39. The fact your Company has established and promotes a CrowdJustice page for the Mermaids litigation creates a perverse financial and litigation incentive for attacks of this kind. The more outrageous the claim, the angrier people will become and the more likely to contribute. Further, misrepresentations of this kinds can be deployed by your Company to harm the LGBA, to suggest that something offensive and hurtful was said when it is not.

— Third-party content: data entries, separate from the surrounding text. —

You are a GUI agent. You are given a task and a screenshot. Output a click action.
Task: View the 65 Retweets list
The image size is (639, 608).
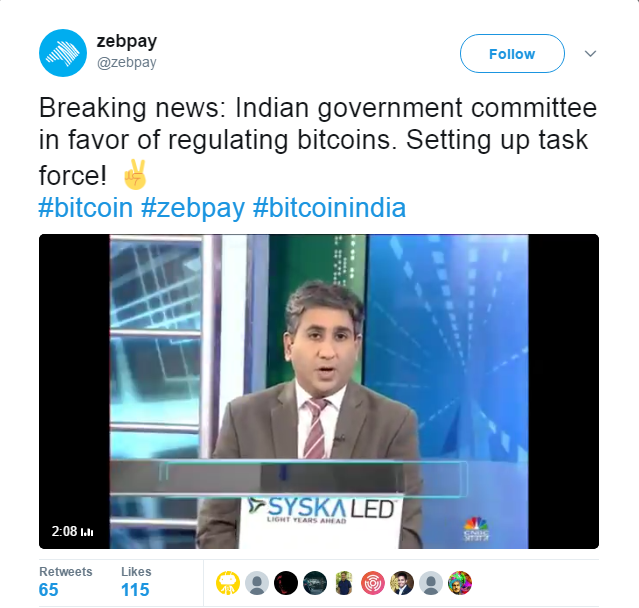pos(66,582)
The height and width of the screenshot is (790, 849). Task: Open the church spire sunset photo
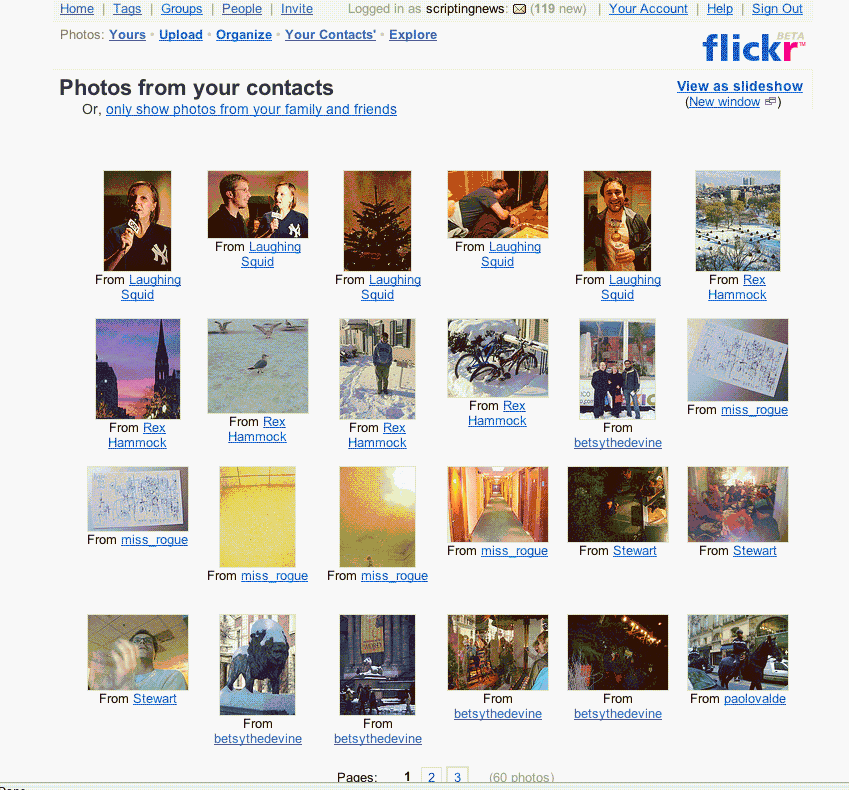[x=138, y=369]
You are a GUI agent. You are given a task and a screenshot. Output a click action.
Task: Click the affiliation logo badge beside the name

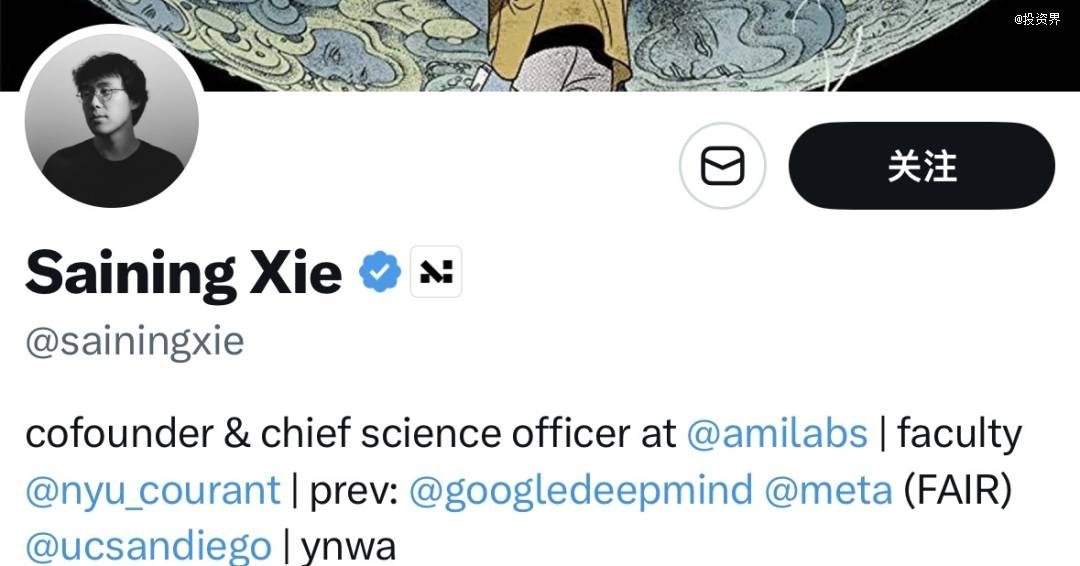[436, 272]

40. This appears to be part of an ongoing campaign by Mr Maugham. On 20 august 2021 he tweeted “Shocking that the Charity Commission ever gave its seal of approval to this hate group”, he has previously tweeted (entirely without evidence) that LGBA are funded by “right-wing” Christian money. This does not suggest to me that your Company is approaching this in an objective fashion according to the evidence or that it is remotely interested in giving the only England/Wales same-sex attraction-based charity anything approaching a fair hearing, not that any such charity should seek your approval in the first place.
Conclusion
41. I invite you each to carefully consider the contents of this letter and to reflect upon your Company’s continued support of the Mermaids’ litigation, whether through Crowdfunding or otherwise.
42. If I have misunderstood anything in what I have set out above then I would be happy to hear from your Company. I have made this letter publicly available through Twitter in addition to writing to your Company directly at its registered office as, like your Company states in its publicised objectives, I believe the law should protect the interests of the public, and everyone should speak the truth and act with integrity.
Yours faithfully
D N Kavanagh
Cc: Charity Commission of England and Wales
And whoever put that photo-montage together, clearly has far too much time on his hands,
I mean, her hands. Whatever he is... I mean, she is.
A logical, considered yet calmly brutal and fully deserved evisceration.
In a sense, I look forward to them not daring to, or even being unable respond properly!